Consignes à suivre
Réécrivez de façon plus concise le paragraphe de l'extrait de page ci-dessous qui commence par « Cette fois, comme d'habitude », en conservant ses faits essentiels.

Extrait de page

____________

La
première, très attendue, de la nouvelle mise en scène de Giselle
par Alexeï Ratmansky, d'après Jules Perrot, Jean Coralli et Marius
Petipa,
vient d’avoir lieu au Bolchoï à Moscou.
Chaque
nouvelle mise en scène d’un ballet ancien repris par Ratmansky
provoque une certaine agitation : certains attendent avec
impatience le résultat de ses recherches archéologiques, d’autres
accueillent chacune de ses nouvelles créations pleins d’indignation
a priori, voire avec agressivité.
Cette
fois, comme d’habitude, tout le monde n’a pas fait bon accueil à
la nouvelle mise en scène. Pour de nombreux amateurs conservateurs
de ce ballet, la mise en scène de Ratmansky est à peu de choses
près une atteinte au saint des saints, à considérer que sont
considérées comme «sacrées» les trois versions
connues au Bolchoï, celles de Léonide Lavrovski, de Youri
Grigorovitch et de Vladimir Vassiliev (la dernière ne compte pas
parmi les meilleures).

____________

Extrait source
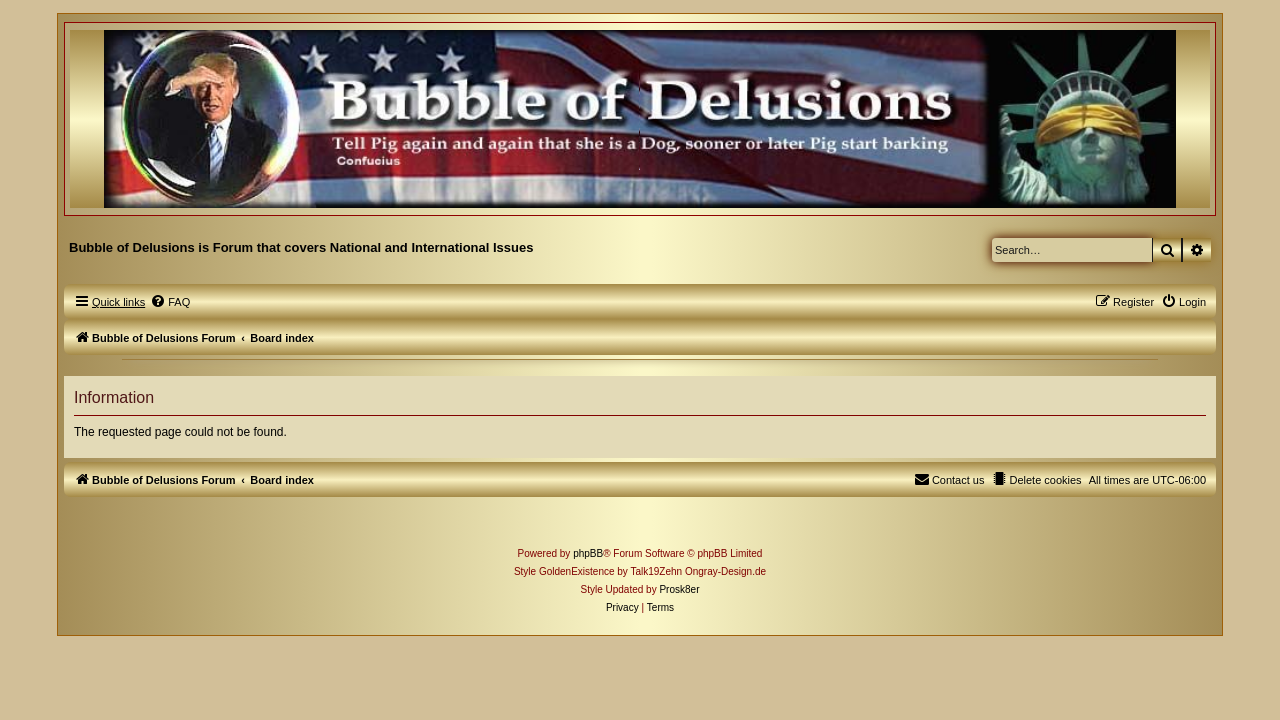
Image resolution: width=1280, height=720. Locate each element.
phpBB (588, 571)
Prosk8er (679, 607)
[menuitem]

____________

Réponse complète
Comme d'habitude, la nouvelle mise en scène n'a pas été bien accueillie par tous. De nombreux amateurs conservateurs de Giselle y voient presque une atteinte au saint des saints, si l'on tient pour « sacrées » les trois versions connues au Bolchoï : celles de Léonide Lavrovski, de Youri Grigorovitch et de Vladimir Vassiliev, la dernière ne comptant pas parmi les meilleures.